I was a national sales manager at a plastics printing company when a representative from our customer service department accepted a job with one of our vendors. Her exit interview was the first I had ever conducted at that time in 1986. Thinking I was being nice, I told her we were going to miss her and she always had a job there. After two or three months, her new job didn’t work out. She came back to me and asked for her old one back. By then we had hired and trained a very good person to fill her spot, so I told her there were no openings. I didn’t think much about it, until later, when her daughter — who worked as our secretary and receptionist — came in and reminded me of my promise. That’s when I realized I had messed up. It was like getting punched in the gut. I knew I didn’t necessarily owe the woman a job but I never should have promised something I couldn’t deliver. Now I handle the exit interview more carefully: I stick to asking employees for their input on what the company can do better.
Alan Christopher, 52, owner of DAC Marketing, which represents manufacturers of promotional products in Austin, Texas
My mistake: I accidentally hit “reply” instead of “forward.”
The first time I managed people in a corporate environment around 2001, I supervised about 52 employees for the call center of a local bank. One woman in the group, who had served informally as trainer for the department, would always question my new initiatives and push back. After she sent me one of her typical emails, I got frustrated and sent it to our department manager, with a note saying I was tired of dealing with her and her attitude.

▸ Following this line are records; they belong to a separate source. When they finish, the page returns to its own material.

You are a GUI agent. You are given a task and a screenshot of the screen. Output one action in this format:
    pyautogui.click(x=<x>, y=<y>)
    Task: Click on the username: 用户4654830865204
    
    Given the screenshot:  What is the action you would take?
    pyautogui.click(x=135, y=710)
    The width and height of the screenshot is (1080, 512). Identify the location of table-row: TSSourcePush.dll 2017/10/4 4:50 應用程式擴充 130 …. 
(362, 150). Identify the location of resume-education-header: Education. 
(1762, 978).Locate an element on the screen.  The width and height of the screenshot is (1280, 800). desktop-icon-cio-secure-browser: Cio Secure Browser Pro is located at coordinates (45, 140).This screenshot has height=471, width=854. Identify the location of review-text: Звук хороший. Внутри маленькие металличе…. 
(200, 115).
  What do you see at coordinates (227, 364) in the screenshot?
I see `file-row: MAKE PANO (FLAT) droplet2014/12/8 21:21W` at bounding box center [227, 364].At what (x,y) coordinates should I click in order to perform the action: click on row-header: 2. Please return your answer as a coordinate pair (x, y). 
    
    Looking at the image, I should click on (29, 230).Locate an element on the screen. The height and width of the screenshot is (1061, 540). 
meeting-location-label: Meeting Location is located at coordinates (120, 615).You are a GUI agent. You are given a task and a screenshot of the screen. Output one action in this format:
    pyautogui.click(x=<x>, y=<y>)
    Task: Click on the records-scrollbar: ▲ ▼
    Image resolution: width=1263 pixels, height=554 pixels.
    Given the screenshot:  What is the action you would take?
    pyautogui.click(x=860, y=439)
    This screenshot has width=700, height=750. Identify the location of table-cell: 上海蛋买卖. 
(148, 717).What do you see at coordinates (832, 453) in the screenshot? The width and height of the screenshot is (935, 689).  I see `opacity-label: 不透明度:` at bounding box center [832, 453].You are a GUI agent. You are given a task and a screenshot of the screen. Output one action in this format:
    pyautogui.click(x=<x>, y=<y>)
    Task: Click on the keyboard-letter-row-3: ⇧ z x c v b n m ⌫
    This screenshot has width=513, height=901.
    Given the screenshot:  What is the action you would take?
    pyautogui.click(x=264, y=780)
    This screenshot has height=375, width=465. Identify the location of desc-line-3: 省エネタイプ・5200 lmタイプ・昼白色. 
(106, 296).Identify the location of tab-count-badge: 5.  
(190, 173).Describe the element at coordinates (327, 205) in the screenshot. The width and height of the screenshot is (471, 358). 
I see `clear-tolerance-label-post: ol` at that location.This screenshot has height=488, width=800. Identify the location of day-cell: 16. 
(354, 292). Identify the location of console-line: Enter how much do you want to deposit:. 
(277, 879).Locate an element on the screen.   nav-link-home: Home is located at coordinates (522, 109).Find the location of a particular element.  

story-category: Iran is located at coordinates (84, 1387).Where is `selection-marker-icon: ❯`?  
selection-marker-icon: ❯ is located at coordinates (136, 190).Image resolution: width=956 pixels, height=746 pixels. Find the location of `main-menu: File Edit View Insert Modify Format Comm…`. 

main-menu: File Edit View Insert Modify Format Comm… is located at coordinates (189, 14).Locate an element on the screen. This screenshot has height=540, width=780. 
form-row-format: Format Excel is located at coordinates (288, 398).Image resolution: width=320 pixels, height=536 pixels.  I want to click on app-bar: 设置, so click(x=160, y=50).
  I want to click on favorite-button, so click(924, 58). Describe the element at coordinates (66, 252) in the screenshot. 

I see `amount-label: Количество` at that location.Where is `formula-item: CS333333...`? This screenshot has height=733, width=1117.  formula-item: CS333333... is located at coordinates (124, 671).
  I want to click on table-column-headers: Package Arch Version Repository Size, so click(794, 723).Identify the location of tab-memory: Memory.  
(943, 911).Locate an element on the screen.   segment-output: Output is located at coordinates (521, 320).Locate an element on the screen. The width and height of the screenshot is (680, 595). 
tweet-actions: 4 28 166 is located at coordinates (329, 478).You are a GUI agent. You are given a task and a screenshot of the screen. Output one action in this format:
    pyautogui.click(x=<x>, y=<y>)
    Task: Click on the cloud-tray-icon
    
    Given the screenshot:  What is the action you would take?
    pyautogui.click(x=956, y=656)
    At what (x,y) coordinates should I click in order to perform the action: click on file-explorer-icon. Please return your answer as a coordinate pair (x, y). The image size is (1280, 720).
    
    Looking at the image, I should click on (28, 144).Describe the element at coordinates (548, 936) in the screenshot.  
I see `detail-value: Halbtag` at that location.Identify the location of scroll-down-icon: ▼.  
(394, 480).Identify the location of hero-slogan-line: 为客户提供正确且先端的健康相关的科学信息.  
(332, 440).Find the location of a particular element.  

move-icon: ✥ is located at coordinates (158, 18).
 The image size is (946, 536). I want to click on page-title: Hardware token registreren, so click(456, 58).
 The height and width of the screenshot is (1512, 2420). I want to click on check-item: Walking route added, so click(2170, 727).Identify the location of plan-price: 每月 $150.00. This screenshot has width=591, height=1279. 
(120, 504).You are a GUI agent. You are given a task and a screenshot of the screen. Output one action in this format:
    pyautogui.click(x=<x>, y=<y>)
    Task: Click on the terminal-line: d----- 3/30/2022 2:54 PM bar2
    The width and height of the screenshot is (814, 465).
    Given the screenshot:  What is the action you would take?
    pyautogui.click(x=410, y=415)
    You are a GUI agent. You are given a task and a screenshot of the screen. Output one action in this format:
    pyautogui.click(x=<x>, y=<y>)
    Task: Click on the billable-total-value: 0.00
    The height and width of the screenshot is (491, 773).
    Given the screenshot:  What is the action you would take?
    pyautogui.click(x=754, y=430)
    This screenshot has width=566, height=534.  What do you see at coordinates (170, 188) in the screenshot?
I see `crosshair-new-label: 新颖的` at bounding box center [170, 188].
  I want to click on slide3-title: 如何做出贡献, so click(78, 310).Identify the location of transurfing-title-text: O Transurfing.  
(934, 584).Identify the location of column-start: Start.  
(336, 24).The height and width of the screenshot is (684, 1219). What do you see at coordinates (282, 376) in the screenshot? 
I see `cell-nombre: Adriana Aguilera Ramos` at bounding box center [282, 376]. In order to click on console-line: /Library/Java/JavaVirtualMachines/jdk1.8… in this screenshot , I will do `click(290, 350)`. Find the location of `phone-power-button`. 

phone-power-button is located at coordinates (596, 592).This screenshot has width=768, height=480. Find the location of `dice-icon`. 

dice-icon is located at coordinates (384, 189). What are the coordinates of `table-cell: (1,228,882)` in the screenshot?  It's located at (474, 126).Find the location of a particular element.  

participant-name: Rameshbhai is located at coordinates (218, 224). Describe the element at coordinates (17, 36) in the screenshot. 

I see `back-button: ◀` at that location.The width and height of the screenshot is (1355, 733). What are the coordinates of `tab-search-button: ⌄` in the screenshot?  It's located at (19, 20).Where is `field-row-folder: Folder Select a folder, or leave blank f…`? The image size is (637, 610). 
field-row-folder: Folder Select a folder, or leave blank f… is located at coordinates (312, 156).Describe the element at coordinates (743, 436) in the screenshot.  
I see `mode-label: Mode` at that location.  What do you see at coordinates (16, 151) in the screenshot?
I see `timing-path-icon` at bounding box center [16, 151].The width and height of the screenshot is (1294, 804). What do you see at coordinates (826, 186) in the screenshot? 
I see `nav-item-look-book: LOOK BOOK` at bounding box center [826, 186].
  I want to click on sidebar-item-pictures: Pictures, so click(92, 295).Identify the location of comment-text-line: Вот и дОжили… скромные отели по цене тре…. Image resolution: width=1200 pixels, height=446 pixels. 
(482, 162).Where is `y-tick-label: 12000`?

Unfortunately, I hit reply instead of forward, which I soon discovered when the woman approached me and asked if I had something I wanted to say to her. When she and I sat down to talk, it was contentious at first, but I came to understand that she was a person who didn’t adapt to change well. I learned that if I pulled her into the loop before starting a new initiative and asked how she felt about it, she reacted better, even if I didn’t act on her feedback. Perhaps more important, I got one tip from my manager that I’ve never forgotten: “Always forward, never reply.”
— Heather Whittaker, 37, manager of quality assurance for an insurance company call center in Appleton, Wisc., author, and leadership coach at Pen-Tech Professional.